Mendengar kalimatku, Baz tertawa, lalu berkata. “Jadi kalau besok kita kerja kelompok, Zam datang, karena besok Zam tidak dihukum, begitu maksudmu, Mazab?” Tanya Baz kepadaku menahan tawa.
Dengan yakin Aku mengangguk. “Benar, Baz.”
Mendengar kalimatku yang meyakinkan, tawa Baz yang tadi tertahan, kini tumpah ruah. “Sungguh kamu polos dan lugu, Mazab!” Kata Baz berlalu meninggalkanku yang diam membisu.
Sebentar kemudian baru kusadari Baz telah berlalu. Aku berteriak menanyakan maksudnya. “Maksud kamu apa, Baz?”
Dari kejauhan, Baz membalas teriakanku pula dengan teriakan yang sama. “Pikirkanlah sendiri, Mazab. Pikirkanlah!” Lalu berlalu melambaikan tangan, menunjuk pergelangan tangan, mengingatkan besok datang tepat waktu.
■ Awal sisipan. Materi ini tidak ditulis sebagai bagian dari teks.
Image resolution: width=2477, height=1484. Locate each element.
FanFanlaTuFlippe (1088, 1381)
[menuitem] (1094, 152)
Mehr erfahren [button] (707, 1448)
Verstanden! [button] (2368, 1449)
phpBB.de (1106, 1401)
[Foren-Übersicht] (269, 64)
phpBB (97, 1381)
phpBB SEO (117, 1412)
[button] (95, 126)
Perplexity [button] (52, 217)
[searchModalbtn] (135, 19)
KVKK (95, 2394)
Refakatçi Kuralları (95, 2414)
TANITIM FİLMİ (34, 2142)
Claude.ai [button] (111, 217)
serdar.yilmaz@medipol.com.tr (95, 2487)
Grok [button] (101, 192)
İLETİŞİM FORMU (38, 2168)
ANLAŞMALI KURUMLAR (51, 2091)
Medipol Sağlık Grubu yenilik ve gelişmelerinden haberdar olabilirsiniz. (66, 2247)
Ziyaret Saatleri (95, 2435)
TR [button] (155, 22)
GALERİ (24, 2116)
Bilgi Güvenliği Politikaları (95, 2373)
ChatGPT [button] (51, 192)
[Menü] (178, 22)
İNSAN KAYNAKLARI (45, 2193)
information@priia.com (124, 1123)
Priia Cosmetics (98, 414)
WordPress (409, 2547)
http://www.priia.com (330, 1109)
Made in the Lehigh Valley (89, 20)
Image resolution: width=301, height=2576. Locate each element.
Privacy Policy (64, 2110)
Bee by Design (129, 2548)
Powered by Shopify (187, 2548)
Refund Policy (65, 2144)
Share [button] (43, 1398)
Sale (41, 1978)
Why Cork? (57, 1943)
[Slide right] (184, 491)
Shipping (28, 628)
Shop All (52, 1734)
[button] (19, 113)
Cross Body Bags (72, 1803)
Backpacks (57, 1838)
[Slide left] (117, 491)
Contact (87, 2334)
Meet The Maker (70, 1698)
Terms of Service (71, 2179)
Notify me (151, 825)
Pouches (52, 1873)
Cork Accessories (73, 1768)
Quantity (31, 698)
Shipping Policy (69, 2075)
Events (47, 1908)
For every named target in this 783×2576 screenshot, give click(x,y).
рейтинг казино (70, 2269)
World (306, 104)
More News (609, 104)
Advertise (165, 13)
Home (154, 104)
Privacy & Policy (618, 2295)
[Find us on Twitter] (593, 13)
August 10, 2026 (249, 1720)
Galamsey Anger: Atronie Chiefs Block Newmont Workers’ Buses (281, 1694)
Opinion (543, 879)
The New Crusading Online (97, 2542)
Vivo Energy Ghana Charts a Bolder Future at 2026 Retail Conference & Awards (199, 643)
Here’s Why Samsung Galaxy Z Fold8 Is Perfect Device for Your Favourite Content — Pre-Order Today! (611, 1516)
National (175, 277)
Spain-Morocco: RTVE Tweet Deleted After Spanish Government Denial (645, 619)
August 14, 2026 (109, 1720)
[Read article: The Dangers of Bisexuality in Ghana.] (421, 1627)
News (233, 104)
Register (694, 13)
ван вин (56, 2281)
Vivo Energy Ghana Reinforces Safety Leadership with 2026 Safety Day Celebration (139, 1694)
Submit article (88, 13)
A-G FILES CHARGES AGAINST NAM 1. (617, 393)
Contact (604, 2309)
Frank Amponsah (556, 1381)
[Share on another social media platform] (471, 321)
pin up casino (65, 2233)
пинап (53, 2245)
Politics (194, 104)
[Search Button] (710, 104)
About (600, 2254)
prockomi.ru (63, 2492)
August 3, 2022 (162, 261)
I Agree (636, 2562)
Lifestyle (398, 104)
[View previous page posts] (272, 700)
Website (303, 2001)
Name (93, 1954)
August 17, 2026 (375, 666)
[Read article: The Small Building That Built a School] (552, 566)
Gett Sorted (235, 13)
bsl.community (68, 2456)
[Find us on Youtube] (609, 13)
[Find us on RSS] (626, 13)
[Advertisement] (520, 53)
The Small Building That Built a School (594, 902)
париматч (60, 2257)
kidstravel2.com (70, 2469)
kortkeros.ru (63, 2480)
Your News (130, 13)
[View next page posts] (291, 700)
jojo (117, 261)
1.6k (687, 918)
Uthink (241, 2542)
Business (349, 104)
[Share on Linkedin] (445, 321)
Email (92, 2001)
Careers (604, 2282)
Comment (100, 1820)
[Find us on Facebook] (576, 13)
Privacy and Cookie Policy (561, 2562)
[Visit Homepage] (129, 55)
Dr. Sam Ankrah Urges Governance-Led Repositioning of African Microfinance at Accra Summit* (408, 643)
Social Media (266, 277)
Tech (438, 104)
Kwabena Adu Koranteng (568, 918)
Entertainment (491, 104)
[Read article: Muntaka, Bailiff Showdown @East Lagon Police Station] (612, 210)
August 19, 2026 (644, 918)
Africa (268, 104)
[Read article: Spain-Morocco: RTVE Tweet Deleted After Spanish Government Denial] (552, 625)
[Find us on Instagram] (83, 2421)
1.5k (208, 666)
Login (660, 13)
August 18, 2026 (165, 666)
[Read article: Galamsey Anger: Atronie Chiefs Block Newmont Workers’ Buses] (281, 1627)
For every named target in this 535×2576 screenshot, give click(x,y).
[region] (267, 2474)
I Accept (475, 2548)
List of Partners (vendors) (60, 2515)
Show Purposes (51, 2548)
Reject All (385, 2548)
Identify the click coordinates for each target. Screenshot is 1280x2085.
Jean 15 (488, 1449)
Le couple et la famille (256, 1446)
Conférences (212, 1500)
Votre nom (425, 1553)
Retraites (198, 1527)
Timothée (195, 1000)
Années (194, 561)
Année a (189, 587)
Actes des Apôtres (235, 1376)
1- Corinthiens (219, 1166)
“Pikirkanlah? Apa pula yang dipikirkan? Ah.. Baz aneh hari ini.” Begitu kataku dalam hati. Aku membenak menanggapi perkataan Baz. Tetapi tak kunjung kutemukan jawaban keanehan Baz hari itu.
**
Keesokan harinya Aku datang tepat waktu seperti yang dijanjikan oleh Baz, Aku meminta izin kepada Paman, datang ke gedung perpustakaan tepat waktu.